Monday 19 March 2012

Stamp duty dodge


No one likes tax dodgers, especially if they're rich.

So the Coalition's rumblings against UK celebs and foreign tycoons using offshore companies to avoid stamp duty on their homes have got plenty of notice.

Which works well for Mr Osborne if, on the other hand, you are planning to do the wealthy a favour by cutting the top rate of tax.

But there seems to be a lot of confusion about what's being avoided and how much.

Just to be clear, the device of using, or setting up, an offshore company to buy a UK home would not normally get you out of paying Stamp Duty Land Tax.

Interestingly, the tax man will tell you that the very fact that the property appears in the Land Registry's records as owned by an offshore company means that stamp duty has been paid.

It is hardly surprising, then, that various well known people and Middle Eastern figures have told the newspaper that they haven't avoided the tax.

The tax benefit comes later on, because the offshore company can change hands without the duty being paid by the purchaser. In theory, then, the purchaser might be prepared to pay more to the vendor.

And the owner would probably be able to dodge inheritance tax, if everything was kept offshore.

There are three main scenarios to keep in mind:

1. You buy a home in the normal way and pay Stamp Duty Land Tax at the normal rate, which is what most people do.

2. You use an offshore company to buy it. You still pay stamp duty but the duty might be avoided by the person who buys it from you.
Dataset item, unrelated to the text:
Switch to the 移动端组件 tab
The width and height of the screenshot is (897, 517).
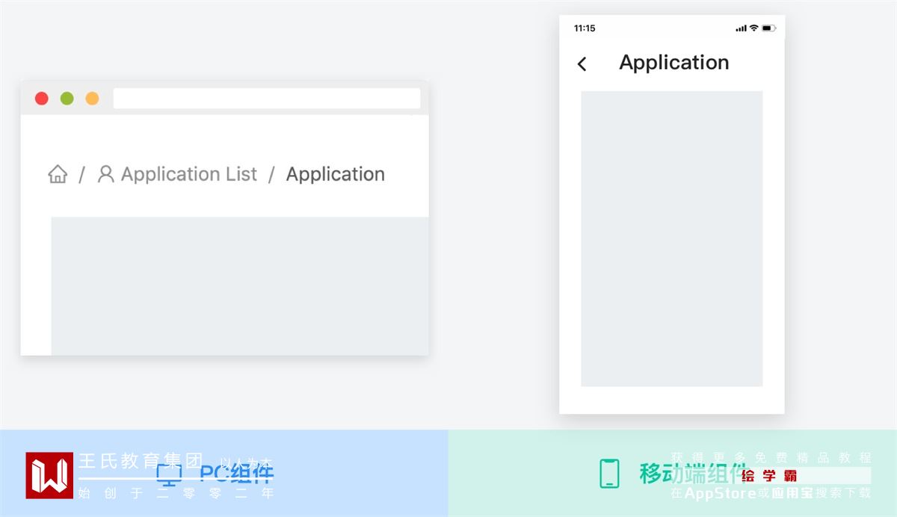pyautogui.click(x=691, y=474)
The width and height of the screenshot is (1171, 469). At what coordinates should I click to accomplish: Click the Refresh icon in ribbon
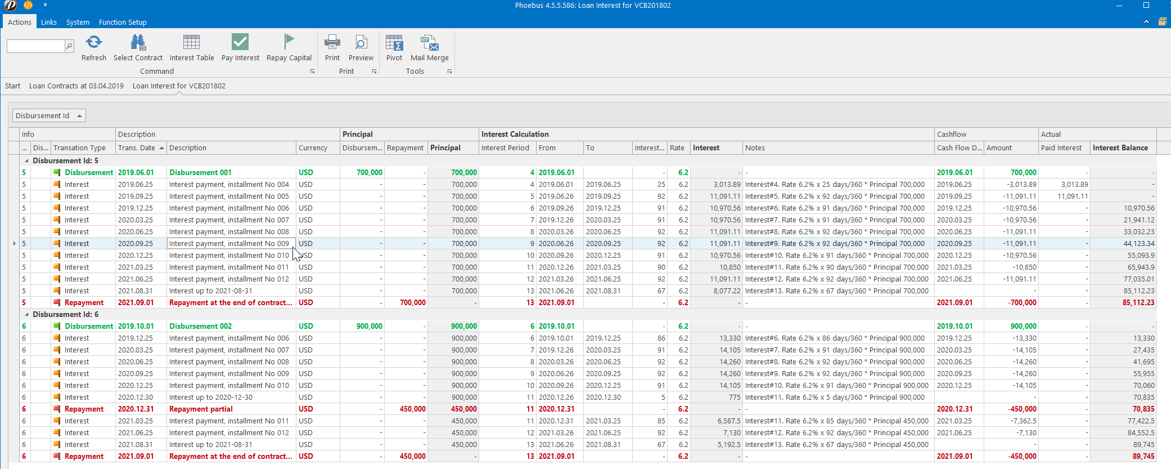point(93,43)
3. You buy the property in the normal way but use the name of an offshore company as the owner, to keep the ownership private. You pay stamp duty and the person you sell it to pays the duty as well.
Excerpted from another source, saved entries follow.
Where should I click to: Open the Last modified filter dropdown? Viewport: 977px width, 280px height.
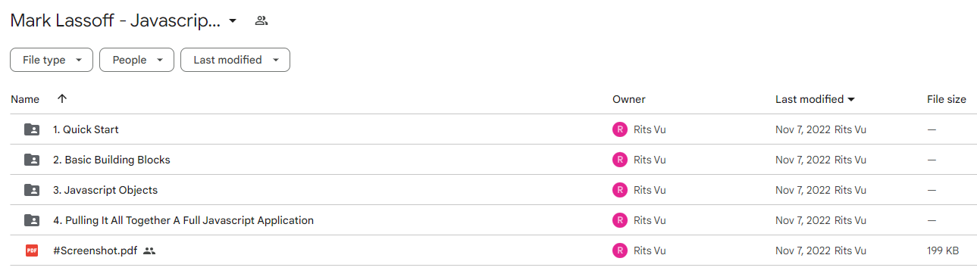point(235,60)
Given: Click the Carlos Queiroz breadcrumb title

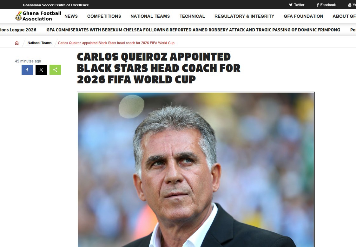Looking at the screenshot, I should pos(116,43).
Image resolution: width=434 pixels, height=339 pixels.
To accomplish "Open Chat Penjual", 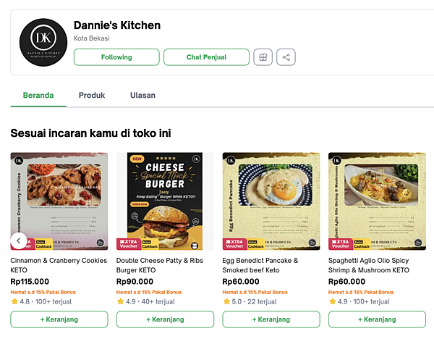I will tap(206, 57).
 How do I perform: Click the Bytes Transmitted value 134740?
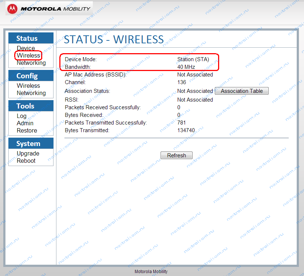tap(186, 130)
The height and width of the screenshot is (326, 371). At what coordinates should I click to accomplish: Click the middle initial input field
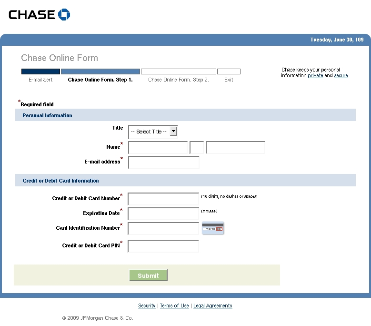pyautogui.click(x=196, y=147)
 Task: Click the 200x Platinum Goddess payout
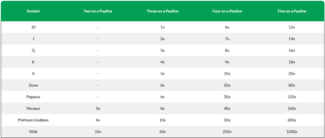click(x=292, y=120)
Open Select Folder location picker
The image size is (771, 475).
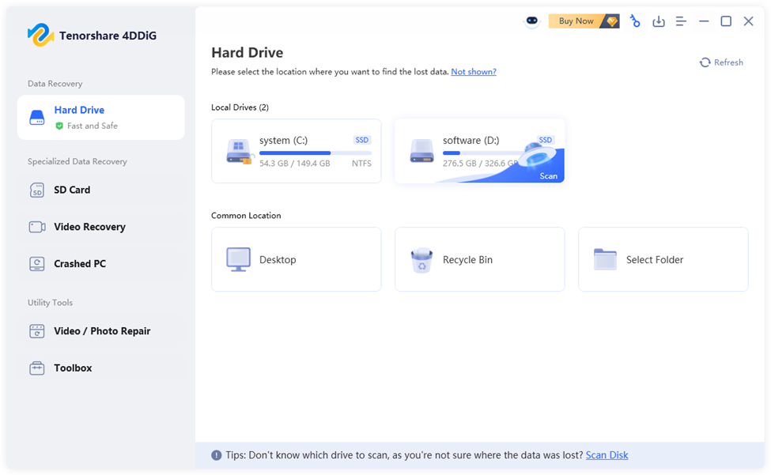(663, 259)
Incidentally, the point about privacy is an important one, if you want to understand what is going on.

Solicitors involved in pushing these deals through are adamant that secrecy is the main motivation for the very wealthy buyers who use offshore companies.
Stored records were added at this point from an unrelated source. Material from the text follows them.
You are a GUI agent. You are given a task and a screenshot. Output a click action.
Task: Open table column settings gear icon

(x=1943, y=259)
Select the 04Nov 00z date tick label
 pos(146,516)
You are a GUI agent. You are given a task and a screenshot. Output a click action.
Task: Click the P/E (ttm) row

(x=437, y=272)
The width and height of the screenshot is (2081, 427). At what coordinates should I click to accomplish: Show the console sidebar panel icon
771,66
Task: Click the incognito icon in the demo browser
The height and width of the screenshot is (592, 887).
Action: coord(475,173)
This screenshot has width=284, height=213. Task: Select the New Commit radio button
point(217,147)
Consider a Greek tycoon or a rich Syrian, keen to pull money out of danger and park it in London property -- currently viewed as an international safe haven and relatively cheap. They'd want to keep it all under wraps.

Having said that, it still seems likely that the Exchequer is missing out on many millions of pounds in stamp duty. The question is: how many millions?

The most headline-grabbing estimate is that £1bn is being lost, though it's not clear whether this is per year. Another number bandied about is £500m.

Tax officials at HMRC put the total Stamp Duty Land Tax gap at £250m for 2009-10, taking both residential and commercial property into account.

What I'm told by people involved in the transactions is that the yield from a clampdown would be at the lower end of these figures, though still - possibly - hundreds of millions.

Maybe you'd expect them to say that but the reasons are:

*The buyers tend to pay the initial stamp duty

*Then they tend to sit on the investment. There's not much trading which goes on afterwards.

So there's no doubt that action against this dodge is imminent, but there is doubt about how much the clampdown will yield.